My suspicion is that the advisory panel will endorse an extension of the subway to Victoria Park. From there, there may be an argument to eventually extend another 3km to Agincourt GO, which is a logical terminus point from a network perspective.
My suspicion is that the advisory panel will endorse an extension of the subway to Victoria Park. From there, there may be an argument to eventually extend another 3km to Agincourt GO, which is a logical terminus point from a network perspective.
The report doesn't tell us anything that rational and objective persons don't already know. It's just wishful thinking to believe that having another rapid transit line to NYCC or STC would suddenly cause an employment boom.
Especially when the LRT is/was planned to connect at platform level anyways. The thing with the trasnfer at Don Mills currently, is that it takes a while to walk from platform level, up two levels, to the bus terminal.
If the subway is ever extended to Victoria Park or beyond, they could do an in-median platform with ramps leading down to subway platform (similar to pre-subway Bloor streetcars).
How easy it is or isn't to convert Sheppard is rather irrelevant considering the cost involved (which Metrolinx estimated at $600 million or something crazy like that). Money that could be put to far better uses, like, I dunno, EXTENDING the line.

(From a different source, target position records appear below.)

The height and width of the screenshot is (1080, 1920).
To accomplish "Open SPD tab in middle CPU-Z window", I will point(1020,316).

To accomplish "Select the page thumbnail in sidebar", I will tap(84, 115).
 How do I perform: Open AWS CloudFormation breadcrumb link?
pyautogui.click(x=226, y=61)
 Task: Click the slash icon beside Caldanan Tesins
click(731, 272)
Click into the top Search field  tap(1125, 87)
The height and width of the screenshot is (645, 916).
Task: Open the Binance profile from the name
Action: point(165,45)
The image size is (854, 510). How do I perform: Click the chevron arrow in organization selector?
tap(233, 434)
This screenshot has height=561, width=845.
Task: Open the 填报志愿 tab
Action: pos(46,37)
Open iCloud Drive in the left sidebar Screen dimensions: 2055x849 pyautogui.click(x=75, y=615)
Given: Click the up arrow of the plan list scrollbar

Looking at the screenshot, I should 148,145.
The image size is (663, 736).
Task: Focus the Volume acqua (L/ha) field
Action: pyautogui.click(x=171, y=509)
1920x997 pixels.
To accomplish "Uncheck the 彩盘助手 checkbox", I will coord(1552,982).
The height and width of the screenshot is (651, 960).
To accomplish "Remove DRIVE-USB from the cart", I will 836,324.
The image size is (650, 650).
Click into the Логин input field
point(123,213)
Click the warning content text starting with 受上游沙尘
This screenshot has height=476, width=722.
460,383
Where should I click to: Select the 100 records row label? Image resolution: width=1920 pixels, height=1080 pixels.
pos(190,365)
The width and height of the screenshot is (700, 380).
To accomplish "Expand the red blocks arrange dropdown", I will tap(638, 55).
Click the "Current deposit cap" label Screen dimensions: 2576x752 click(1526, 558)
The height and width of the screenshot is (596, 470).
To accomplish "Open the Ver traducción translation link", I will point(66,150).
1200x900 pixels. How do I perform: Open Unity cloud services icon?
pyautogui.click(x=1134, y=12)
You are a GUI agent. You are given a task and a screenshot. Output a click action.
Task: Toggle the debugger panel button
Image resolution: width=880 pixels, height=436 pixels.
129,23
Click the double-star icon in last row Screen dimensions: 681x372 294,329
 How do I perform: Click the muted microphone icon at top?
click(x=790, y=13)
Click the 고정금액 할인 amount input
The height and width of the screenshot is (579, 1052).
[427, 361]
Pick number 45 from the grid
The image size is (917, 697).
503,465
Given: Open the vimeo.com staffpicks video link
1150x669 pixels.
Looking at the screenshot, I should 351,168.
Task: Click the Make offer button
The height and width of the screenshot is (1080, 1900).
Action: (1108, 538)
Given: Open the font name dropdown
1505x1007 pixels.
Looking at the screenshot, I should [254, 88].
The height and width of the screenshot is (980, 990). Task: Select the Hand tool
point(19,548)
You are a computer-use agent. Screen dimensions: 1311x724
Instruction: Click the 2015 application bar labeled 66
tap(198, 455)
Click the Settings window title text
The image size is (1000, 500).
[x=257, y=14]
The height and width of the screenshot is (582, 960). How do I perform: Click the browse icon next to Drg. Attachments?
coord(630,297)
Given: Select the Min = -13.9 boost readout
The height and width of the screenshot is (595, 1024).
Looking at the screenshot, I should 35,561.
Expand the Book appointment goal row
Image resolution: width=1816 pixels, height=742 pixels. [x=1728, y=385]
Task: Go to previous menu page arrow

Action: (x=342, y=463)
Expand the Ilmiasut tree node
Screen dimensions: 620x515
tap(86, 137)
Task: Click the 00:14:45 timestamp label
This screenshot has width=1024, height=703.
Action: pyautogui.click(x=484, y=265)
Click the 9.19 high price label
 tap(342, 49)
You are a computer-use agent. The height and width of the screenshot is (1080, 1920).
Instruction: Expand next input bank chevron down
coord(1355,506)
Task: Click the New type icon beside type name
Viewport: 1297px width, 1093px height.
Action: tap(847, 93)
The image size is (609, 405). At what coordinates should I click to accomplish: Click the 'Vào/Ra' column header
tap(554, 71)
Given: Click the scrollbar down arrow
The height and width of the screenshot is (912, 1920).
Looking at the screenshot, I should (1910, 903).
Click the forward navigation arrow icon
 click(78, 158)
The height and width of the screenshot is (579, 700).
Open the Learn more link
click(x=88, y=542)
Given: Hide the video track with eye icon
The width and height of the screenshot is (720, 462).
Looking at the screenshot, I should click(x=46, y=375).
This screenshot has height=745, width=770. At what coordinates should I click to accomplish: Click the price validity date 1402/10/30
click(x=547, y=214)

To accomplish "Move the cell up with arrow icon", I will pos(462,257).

Even the SRT conversion I'm not a big fan of, and never have been. It makes far more sense to build a subway while running the SRT into the ground rather than take the SRT out of commission for 4 years.
Sometimes I think the TTC is run by monkeys who throw darts at a map to plan transit.
Mentioned this in the TC Debate thread, but I wonder if they've looked at converting the line to ground power, or converting to a dual mode power input, and running the subway trains at street level. It would probably be much cheaper than converting the entire tunnel and stations to support low floor light rail, would kill the transfer at Don Mills, and would avoid the political land mine of having to tell people they are converting the subway into an "LRT."
Instead of converting the subway, they could extend the subway into the middle of the road and fenced off.
The tunnels themselves appear to be cut/cover. Boring machines create round tunnels. From what I was seeing while I was paying attention from Yonge to Leslie where I got off, Sheppard's tunnels are all box shaped.
But given CC's revelation that Metrolinx estimated a conversion at $600M, the point is moot. It would cost more to convert Sheppard than it will lose in operating costs in 60 years. I guess it's staying as is.
They are certainly not bored due east of Leslie - in fact the east end of Leslie station you can look down the tracks and what you are seeing is the bridge over the Don River. But as far as I know, virtually all of the rest of the line is bored. I don't recall any huge trenches during construction. And there was certainly enough media coverage of the tunnel boring machines. In fact here is the press release of them dropping a TBM into the starting point just west of Leslie station to bore to Yonge - http://transit.toronto.on.ca/archive...08222350.shtml
Your likely correct.
This photo seems to suggest TBM tunnels - notice the black round hole at the end of the platform. Maybe you're referring to the crossover tracks section at Bayview, that part is all cut/cover.
nfitz is correct. Sheppard was done entirely with TBMs, except for the station boxes and the bridge over the Don River.